- [Task directions]: Line by line, retype the whole listing exactly.

- [Given information]:
::::::

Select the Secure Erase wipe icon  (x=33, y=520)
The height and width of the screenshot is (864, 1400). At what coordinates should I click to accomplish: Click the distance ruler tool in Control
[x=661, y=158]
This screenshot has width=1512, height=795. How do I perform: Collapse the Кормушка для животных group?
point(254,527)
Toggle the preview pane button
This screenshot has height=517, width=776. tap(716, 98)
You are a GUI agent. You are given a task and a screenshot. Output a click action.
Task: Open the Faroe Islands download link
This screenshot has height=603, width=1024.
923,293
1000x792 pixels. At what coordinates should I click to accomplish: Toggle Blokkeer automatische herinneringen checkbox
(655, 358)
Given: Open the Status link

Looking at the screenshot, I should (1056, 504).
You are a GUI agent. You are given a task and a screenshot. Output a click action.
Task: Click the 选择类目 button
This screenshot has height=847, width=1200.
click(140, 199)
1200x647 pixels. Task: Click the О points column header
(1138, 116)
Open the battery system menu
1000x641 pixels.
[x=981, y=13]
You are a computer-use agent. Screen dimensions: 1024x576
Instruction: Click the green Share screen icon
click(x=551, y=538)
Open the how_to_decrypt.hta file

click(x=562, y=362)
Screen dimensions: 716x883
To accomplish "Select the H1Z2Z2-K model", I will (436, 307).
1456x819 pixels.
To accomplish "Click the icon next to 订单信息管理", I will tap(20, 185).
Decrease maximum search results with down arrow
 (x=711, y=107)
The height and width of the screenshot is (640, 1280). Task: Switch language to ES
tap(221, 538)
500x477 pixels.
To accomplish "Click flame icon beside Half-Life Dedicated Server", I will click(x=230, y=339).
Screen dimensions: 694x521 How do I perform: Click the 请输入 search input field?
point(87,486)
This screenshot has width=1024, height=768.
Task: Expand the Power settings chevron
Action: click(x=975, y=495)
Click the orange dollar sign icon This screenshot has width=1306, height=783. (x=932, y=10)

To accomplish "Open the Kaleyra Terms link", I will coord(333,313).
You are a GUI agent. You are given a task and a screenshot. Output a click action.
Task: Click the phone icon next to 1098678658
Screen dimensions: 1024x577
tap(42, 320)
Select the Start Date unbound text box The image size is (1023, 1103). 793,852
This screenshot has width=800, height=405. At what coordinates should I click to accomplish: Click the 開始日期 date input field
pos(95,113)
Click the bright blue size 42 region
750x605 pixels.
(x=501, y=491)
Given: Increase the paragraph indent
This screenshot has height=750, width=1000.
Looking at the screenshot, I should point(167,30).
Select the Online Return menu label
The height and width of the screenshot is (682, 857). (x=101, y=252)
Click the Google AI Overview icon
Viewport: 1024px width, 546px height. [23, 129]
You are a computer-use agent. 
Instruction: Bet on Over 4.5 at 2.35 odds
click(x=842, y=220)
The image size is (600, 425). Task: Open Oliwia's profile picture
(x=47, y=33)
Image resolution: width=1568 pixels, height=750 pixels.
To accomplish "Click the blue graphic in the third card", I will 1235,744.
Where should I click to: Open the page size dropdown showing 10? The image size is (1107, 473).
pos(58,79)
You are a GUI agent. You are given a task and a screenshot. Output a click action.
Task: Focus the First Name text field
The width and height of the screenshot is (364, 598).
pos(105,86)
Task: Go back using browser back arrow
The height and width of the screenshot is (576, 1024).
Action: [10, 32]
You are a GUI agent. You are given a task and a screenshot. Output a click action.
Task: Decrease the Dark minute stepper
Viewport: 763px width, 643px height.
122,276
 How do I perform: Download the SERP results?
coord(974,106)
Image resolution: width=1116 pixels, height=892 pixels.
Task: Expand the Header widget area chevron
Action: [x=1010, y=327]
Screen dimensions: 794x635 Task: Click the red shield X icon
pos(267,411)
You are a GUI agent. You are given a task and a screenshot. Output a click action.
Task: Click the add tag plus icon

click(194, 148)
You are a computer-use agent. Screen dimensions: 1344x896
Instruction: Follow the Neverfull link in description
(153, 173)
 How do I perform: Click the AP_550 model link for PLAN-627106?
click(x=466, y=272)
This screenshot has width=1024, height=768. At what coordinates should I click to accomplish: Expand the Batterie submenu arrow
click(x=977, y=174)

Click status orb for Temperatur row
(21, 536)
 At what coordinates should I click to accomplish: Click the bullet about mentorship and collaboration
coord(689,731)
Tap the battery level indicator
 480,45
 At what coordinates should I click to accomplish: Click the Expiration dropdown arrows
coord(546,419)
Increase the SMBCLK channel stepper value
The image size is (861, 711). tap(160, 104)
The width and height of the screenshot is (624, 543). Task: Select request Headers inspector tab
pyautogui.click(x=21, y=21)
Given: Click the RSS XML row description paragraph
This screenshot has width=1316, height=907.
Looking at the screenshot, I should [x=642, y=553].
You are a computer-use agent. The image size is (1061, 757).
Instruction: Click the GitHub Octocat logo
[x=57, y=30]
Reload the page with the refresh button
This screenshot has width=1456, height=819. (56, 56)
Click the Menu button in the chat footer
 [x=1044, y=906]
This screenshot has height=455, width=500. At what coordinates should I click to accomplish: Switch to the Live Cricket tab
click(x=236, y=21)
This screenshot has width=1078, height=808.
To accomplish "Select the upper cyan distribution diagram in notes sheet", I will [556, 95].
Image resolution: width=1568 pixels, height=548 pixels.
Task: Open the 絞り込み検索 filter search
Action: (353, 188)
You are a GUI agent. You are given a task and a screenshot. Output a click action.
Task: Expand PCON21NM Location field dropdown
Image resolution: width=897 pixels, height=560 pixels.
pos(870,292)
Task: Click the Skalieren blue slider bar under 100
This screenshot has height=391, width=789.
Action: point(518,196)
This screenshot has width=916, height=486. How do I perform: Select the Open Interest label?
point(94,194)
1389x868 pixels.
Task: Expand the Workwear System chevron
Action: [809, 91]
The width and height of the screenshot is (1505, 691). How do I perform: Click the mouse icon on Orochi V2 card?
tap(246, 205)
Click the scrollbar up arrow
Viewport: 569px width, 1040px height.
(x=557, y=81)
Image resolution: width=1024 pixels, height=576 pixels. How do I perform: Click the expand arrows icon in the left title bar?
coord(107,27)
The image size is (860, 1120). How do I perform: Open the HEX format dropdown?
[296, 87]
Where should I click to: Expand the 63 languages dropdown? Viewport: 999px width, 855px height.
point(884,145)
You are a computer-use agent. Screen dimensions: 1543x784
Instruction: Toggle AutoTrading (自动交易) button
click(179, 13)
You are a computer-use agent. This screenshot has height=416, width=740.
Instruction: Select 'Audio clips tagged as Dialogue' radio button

::::::

- [The completed task]:
Select the Secure Erase wipe icon  (x=33, y=520)
The height and width of the screenshot is (864, 1400). At what coordinates should I click to accomplish: Click the distance ruler tool in Control
[x=661, y=158]
This screenshot has width=1512, height=795. How do I perform: Collapse the Кормушка для животных group?
point(254,527)
Toggle the preview pane button
This screenshot has height=517, width=776. tap(716, 98)
You are a GUI agent. You are given a task and a screenshot. Output a click action.
Task: Open the Faroe Islands download link
This screenshot has height=603, width=1024.
923,293
1000x792 pixels. At what coordinates should I click to accomplish: Toggle Blokkeer automatische herinneringen checkbox
(655, 358)
Given: Open the Status link

Looking at the screenshot, I should (1056, 504).
You are a GUI agent. You are given a task and a screenshot. Output a click action.
Task: Click the 选择类目 button
This screenshot has height=847, width=1200.
click(140, 199)
1200x647 pixels. Task: Click the О points column header
(1138, 116)
Open the battery system menu
1000x641 pixels.
[x=981, y=13]
You are a computer-use agent. Screen dimensions: 1024x576
Instruction: Click the green Share screen icon
click(x=551, y=538)
Open the how_to_decrypt.hta file

click(x=562, y=362)
Screen dimensions: 716x883
To accomplish "Select the H1Z2Z2-K model", I will (436, 307).
1456x819 pixels.
To accomplish "Click the icon next to 订单信息管理", I will tap(20, 185).
Decrease maximum search results with down arrow
 (x=711, y=107)
The height and width of the screenshot is (640, 1280). Task: Switch language to ES
tap(221, 538)
500x477 pixels.
To accomplish "Click flame icon beside Half-Life Dedicated Server", I will click(x=230, y=339).
Screen dimensions: 694x521 How do I perform: Click the 请输入 search input field?
point(87,486)
This screenshot has width=1024, height=768.
Task: Expand the Power settings chevron
Action: click(x=975, y=495)
Click the orange dollar sign icon This screenshot has width=1306, height=783. (x=932, y=10)

To accomplish "Open the Kaleyra Terms link", I will coord(333,313).
You are a GUI agent. You are given a task and a screenshot. Output a click action.
Task: Click the phone icon next to 1098678658
Screen dimensions: 1024x577
tap(42, 320)
Select the Start Date unbound text box The image size is (1023, 1103). 793,852
This screenshot has width=800, height=405. At what coordinates should I click to accomplish: Click the 開始日期 date input field
pos(95,113)
Click the bright blue size 42 region
750x605 pixels.
(x=501, y=491)
Given: Increase the paragraph indent
This screenshot has height=750, width=1000.
Looking at the screenshot, I should point(167,30).
Select the Online Return menu label
The height and width of the screenshot is (682, 857). (x=101, y=252)
Click the Google AI Overview icon
Viewport: 1024px width, 546px height. [23, 129]
You are a computer-use agent. 
Instruction: Bet on Over 4.5 at 2.35 odds
click(x=842, y=220)
The image size is (600, 425). Task: Open Oliwia's profile picture
(x=47, y=33)
Image resolution: width=1568 pixels, height=750 pixels.
To accomplish "Click the blue graphic in the third card", I will 1235,744.
Where should I click to: Open the page size dropdown showing 10? The image size is (1107, 473).
pos(58,79)
You are a GUI agent. You are given a task and a screenshot. Output a click action.
Task: Focus the First Name text field
The width and height of the screenshot is (364, 598).
pos(105,86)
Task: Go back using browser back arrow
The height and width of the screenshot is (576, 1024).
Action: [10, 32]
You are a GUI agent. You are given a task and a screenshot. Output a click action.
Task: Decrease the Dark minute stepper
Viewport: 763px width, 643px height.
122,276
 How do I perform: Download the SERP results?
coord(974,106)
Image resolution: width=1116 pixels, height=892 pixels.
Task: Expand the Header widget area chevron
Action: [x=1010, y=327]
Screen dimensions: 794x635 Task: Click the red shield X icon
pos(267,411)
You are a GUI agent. You are given a task and a screenshot. Output a click action.
Task: Click the add tag plus icon

click(194, 148)
You are a computer-use agent. Screen dimensions: 1344x896
Instruction: Follow the Neverfull link in description
(153, 173)
 How do I perform: Click the AP_550 model link for PLAN-627106?
click(x=466, y=272)
This screenshot has width=1024, height=768. At what coordinates should I click to accomplish: Expand the Batterie submenu arrow
click(x=977, y=174)

Click status orb for Temperatur row
(21, 536)
 At what coordinates should I click to accomplish: Click the bullet about mentorship and collaboration
coord(689,731)
Tap the battery level indicator
 480,45
 At what coordinates should I click to accomplish: Click the Expiration dropdown arrows
coord(546,419)
Increase the SMBCLK channel stepper value
The image size is (861, 711). tap(160, 104)
The width and height of the screenshot is (624, 543). Task: Select request Headers inspector tab
pyautogui.click(x=21, y=21)
Given: Click the RSS XML row description paragraph
This screenshot has width=1316, height=907.
Looking at the screenshot, I should [x=642, y=553].
You are a computer-use agent. The image size is (1061, 757).
Instruction: Click the GitHub Octocat logo
[x=57, y=30]
Reload the page with the refresh button
This screenshot has width=1456, height=819. (56, 56)
Click the Menu button in the chat footer
 [x=1044, y=906]
This screenshot has height=455, width=500. At what coordinates should I click to accomplish: Switch to the Live Cricket tab
click(x=236, y=21)
This screenshot has width=1078, height=808.
To accomplish "Select the upper cyan distribution diagram in notes sheet", I will [556, 95].
Image resolution: width=1568 pixels, height=548 pixels.
Task: Open the 絞り込み検索 filter search
Action: (353, 188)
You are a GUI agent. You are given a task and a screenshot. Output a click action.
Task: Expand PCON21NM Location field dropdown
Image resolution: width=897 pixels, height=560 pixels.
pos(870,292)
Task: Click the Skalieren blue slider bar under 100
This screenshot has height=391, width=789.
Action: point(518,196)
This screenshot has width=916, height=486. How do I perform: Select the Open Interest label?
point(94,194)
1389x868 pixels.
Task: Expand the Workwear System chevron
Action: [809, 91]
The width and height of the screenshot is (1505, 691). How do I perform: Click the mouse icon on Orochi V2 card?
tap(246, 205)
Click the scrollbar up arrow
Viewport: 569px width, 1040px height.
(x=557, y=81)
Image resolution: width=1024 pixels, height=576 pixels. How do I perform: Click the expand arrows icon in the left title bar?
coord(107,27)
The image size is (860, 1120). How do I perform: Open the HEX format dropdown?
[296, 87]
Where should I click to: Expand the 63 languages dropdown? Viewport: 999px width, 855px height.
point(884,145)
You are a computer-use agent. Screen dimensions: 1543x784
Instruction: Toggle AutoTrading (自动交易) button
click(179, 13)
You are a computer-use agent. This screenshot has height=416, width=740.
Instruction: Select 'Audio clips tagged as Dialogue' radio button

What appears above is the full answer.